Four brands, and one book on baseball, have come together this holiday season to suggest what strategists need to be thinking about in 2019.

The four brands are GE and Amazon in one corner, J. Crew and Anthropologie in another. The baseball book is Powerball by Rob Neyer.

Let’s talk baseball first. It will hasten spring.

Neyer’s book is about a single game played during the 2017 season between the Houston Astros and the Oakland A’s (of Moneyball fame). The game itself is just a context - Neyer digresses into all sorts of fascinating areas. His premise is that baseball has entered a postmodern era. The A's were Moneyball, the Astros are Powerball.

In the early 2000s, the A's seized on something that few teams looked at - hard data, not baseball folklore - to find hidden value in players. But everyone caught up.

The Astros are the postmodern story: analytics taken to a whole new level thanks to technology that measures everything - down to the exit velocity of every batted ball and the precise position of players in the field.

The Astros do this better than anyone - for now. Despite losing that day to the A’s they won the World Series in 2017. Another Powerball team, the Red Sox, won it all this year.

That’s the story of baseball. In the Majors, teams always adapt. Neyer’s book has caused me to think of brands through a postmodern lens.

And thus, the four brands I mentioned earlier. In each pair, one brand is postmodern, the other is on the decline.

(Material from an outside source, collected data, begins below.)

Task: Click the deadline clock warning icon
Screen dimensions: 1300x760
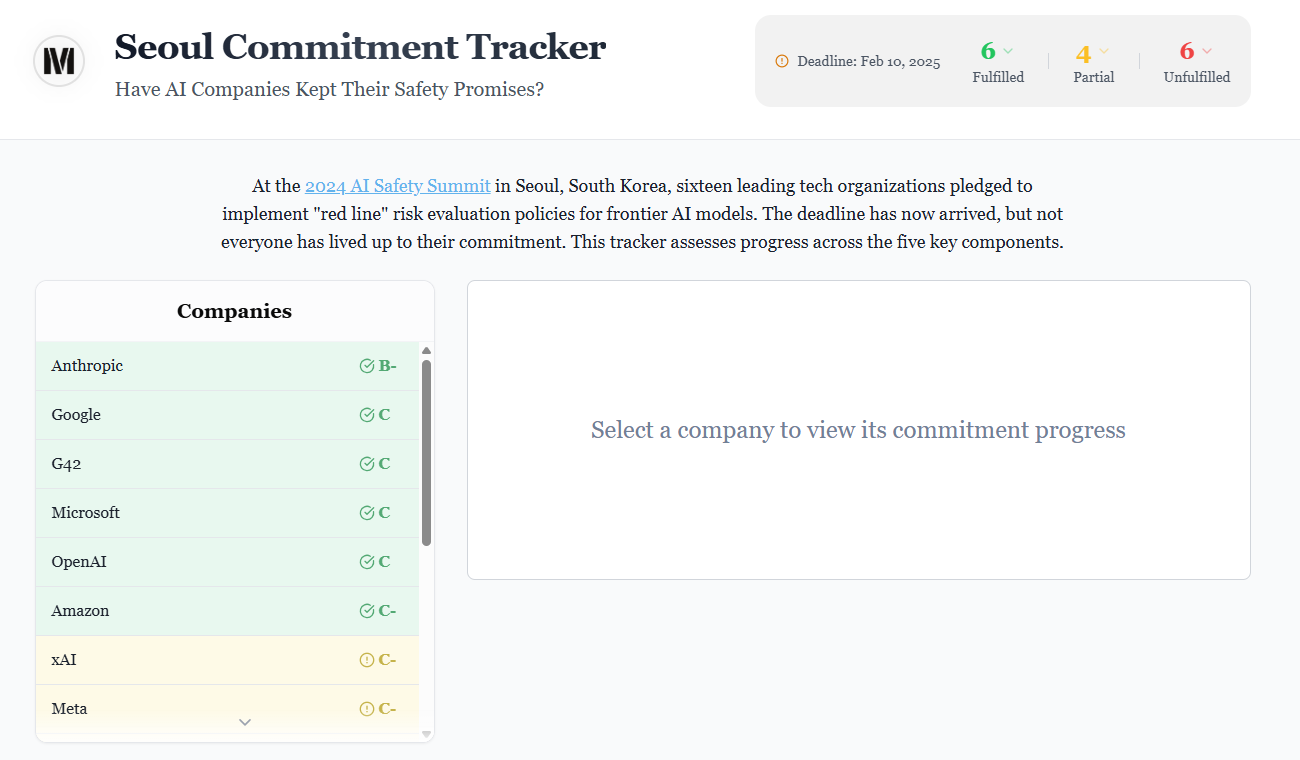Action: (782, 61)
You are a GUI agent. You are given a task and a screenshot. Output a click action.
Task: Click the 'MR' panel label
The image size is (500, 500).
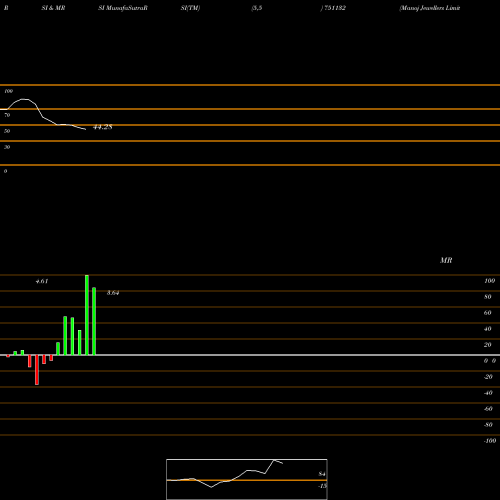click(446, 260)
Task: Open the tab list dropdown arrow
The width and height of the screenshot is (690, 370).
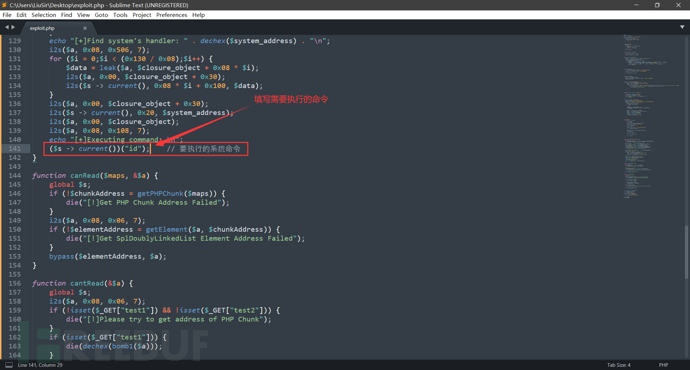Action: (682, 27)
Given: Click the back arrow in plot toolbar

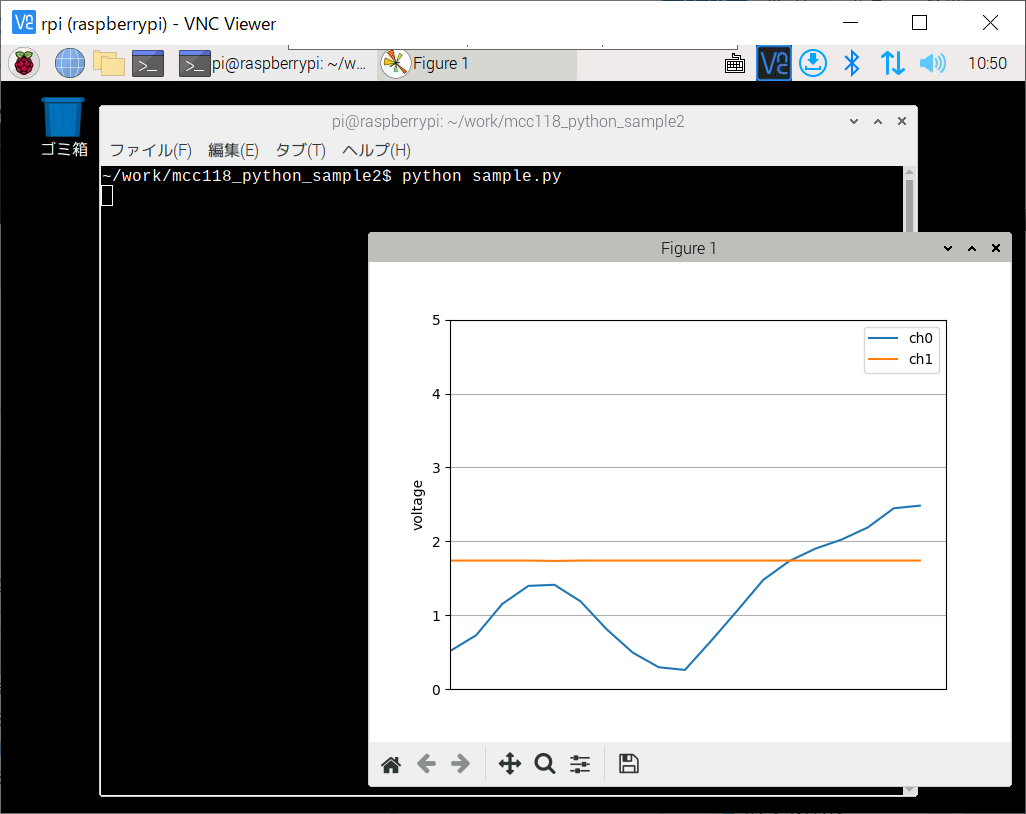Looking at the screenshot, I should (x=426, y=765).
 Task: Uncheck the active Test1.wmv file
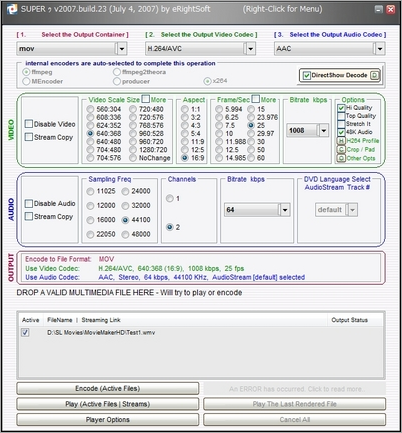click(25, 332)
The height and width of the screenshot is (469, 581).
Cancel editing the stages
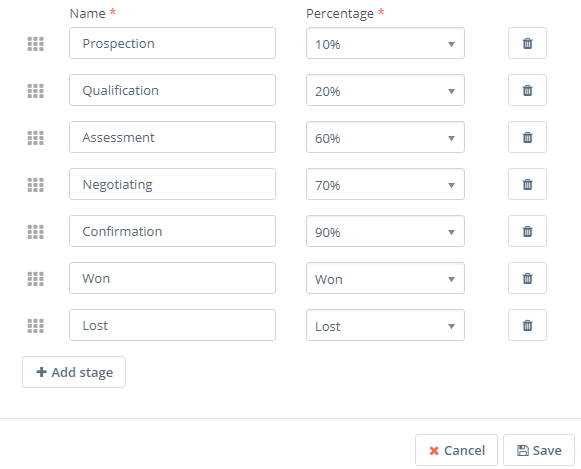tap(456, 450)
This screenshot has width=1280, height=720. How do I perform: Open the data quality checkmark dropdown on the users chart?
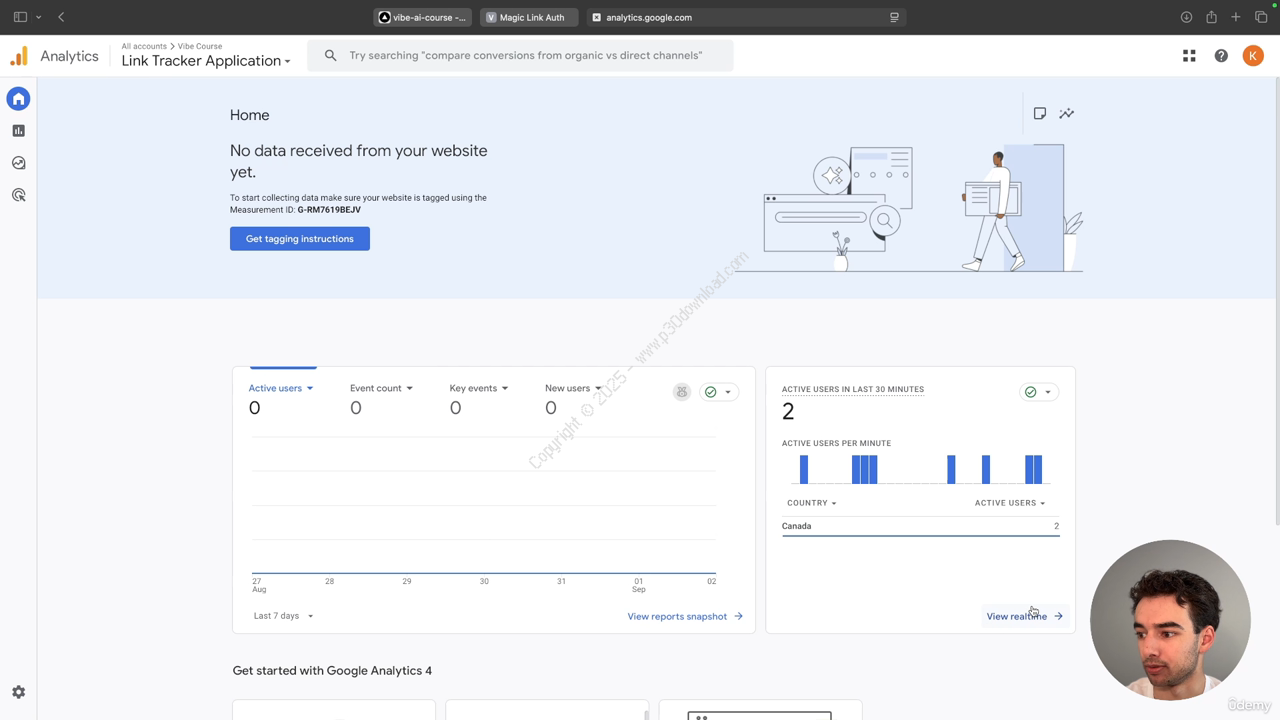point(718,392)
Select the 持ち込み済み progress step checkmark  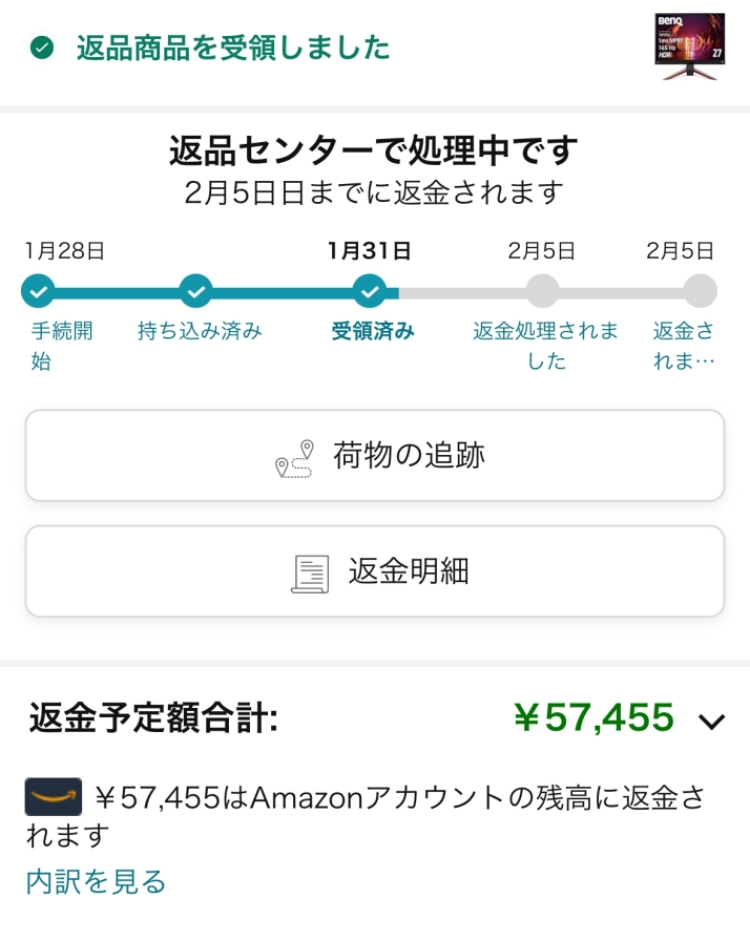click(195, 291)

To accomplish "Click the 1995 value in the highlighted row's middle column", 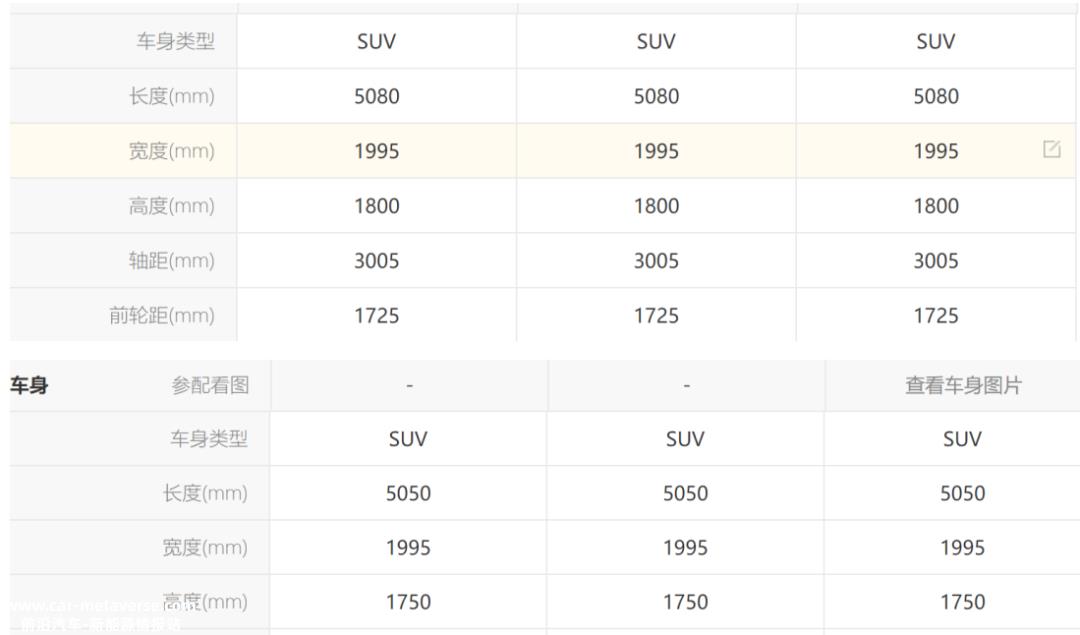I will 656,152.

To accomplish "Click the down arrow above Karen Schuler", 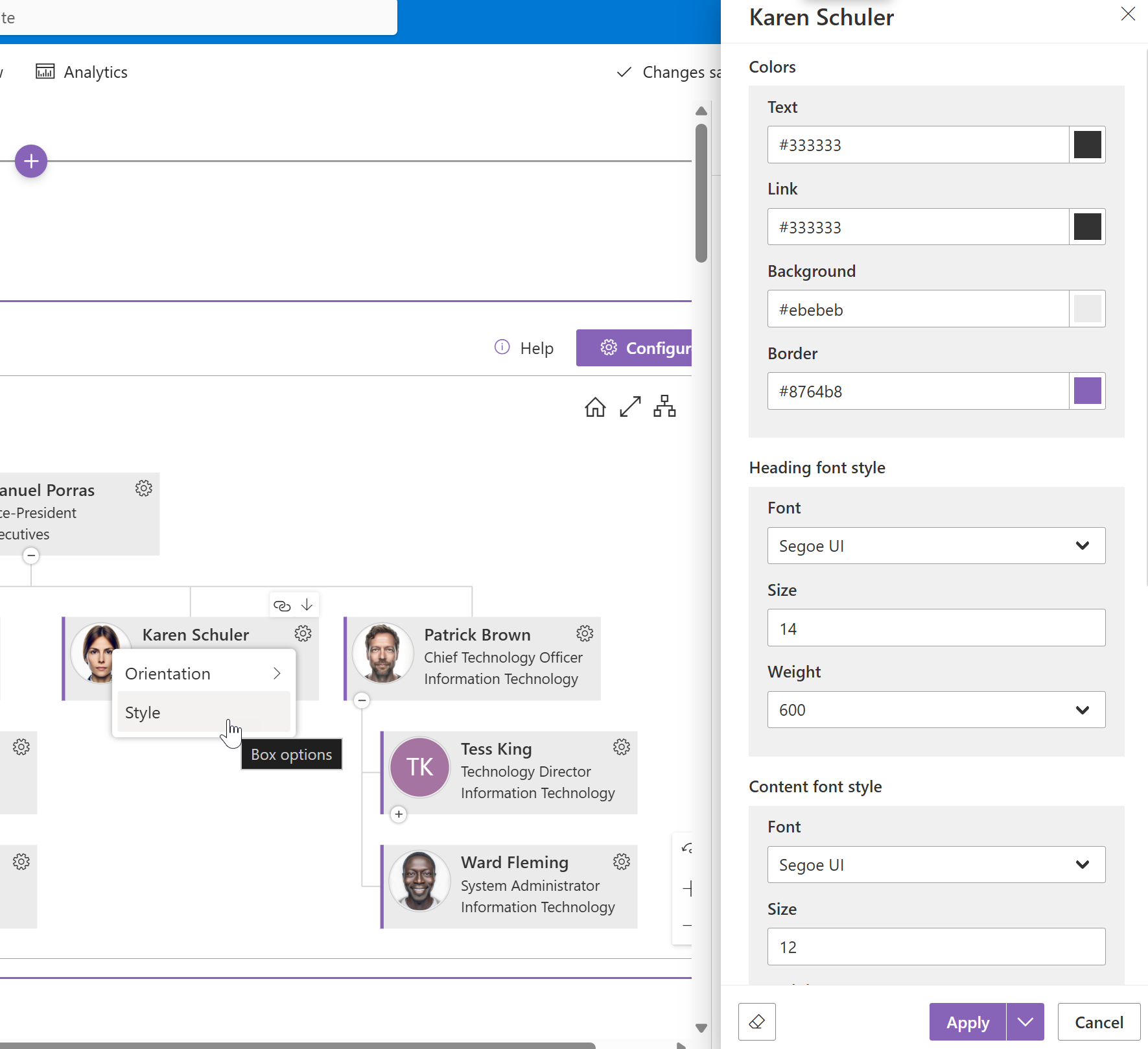I will coord(307,605).
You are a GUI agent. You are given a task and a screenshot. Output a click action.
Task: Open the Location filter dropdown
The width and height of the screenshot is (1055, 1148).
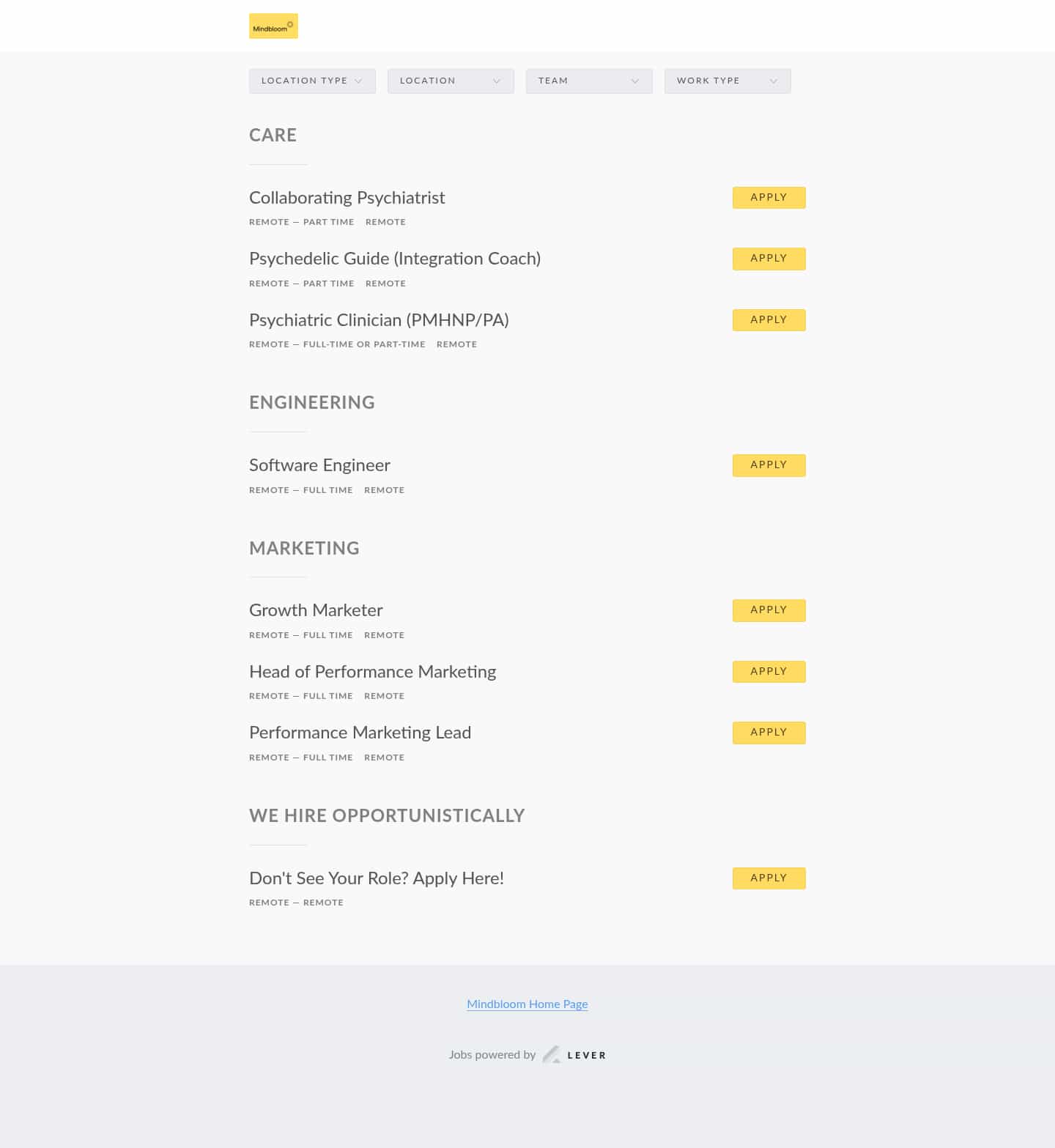pos(450,81)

A trip to the mall to make a couple of returns for my wife triggered some insights for J. Crew and Anthropologie. I’ve watched both brands over the years - as a consumer and as an analyst. I know that J. Crew has struggled with all sorts of issues (some operational) and that Anthropologie has thrived. Recent sales data bears that out.

When I walked into the mall early on a busy holiday shopping weekend, J. Crew had a huge '40% Off Everything' sign at the entrance. But the store was sleepy and I made my return without a wait. In contrast at Anthropologie, virtually nothing was on sale and the store was buzzing. I waited 15 minutes in line. You could tell the store was going to have a good day.

Next, GE versus Amazon. The Wall Street Journal recently did a sobering piece on GE, documenting its decline from a company with a market cap of $600 billion in 2001 to $60 billion today. In 2001, Amazon had a market cap of $2 billion. Today, it’s $750 billion, though that’s down 25% from its $1 trillion peak.

One could argue that I’m cherry-picking brands here to make a point, but I think there’s a lesson in all of this. All four of these brands have been on trajectories that don’t deviate from the trend. J. Crew and GE are down while Anthropologie and Amazon are up.


What’s going on?

J. Crew is a classic retailer, staking out a 'position'. Preppy with a bit of an edge. Anthropologie is an experience brand. Positioning doesn’t mean much for them. They look at their consumers -affluent millennial and Gen X women - and always think about where they’re going next. Their latest experiment is Devon Yard, pushing the lifestyle side of the brand to an extreme.

It’s fixed versus fluid, and fluid is winning.

Then there’s GE and Amazon. GE is the industrial giant who believed that massive investments in fixed assets - with a huge bank behind them (GE Capital) - would make them as great in the 21st century as they had been in the 20th. They fell victim to what George Romney once said about GM, “Nothing is more vulnerable than entrenched success".

Meanwhile, that $2 billion bookseller is powering much of our economy by measuring everything - a postmodern company that builds networks. It’s asset-based versus network-based, and network is winning.

Am I oversimplifying? Maybe. But consider: the postmodern brand is like the postmodern ball club. You better adapt to what they throw at you. First it’s high fastballs. Then curveballs. Eventually sliders.

J. Crew and GE crushed the fastballs and the curves. But Anthropologie and Amazon are hitting the sliders. George Will told his son, “If you can hit the slider by the time you’re 18, you can quit school.”

Pitchers and catchers report to spring training in six weeks. The scouting report: lots of dirty sliders coming.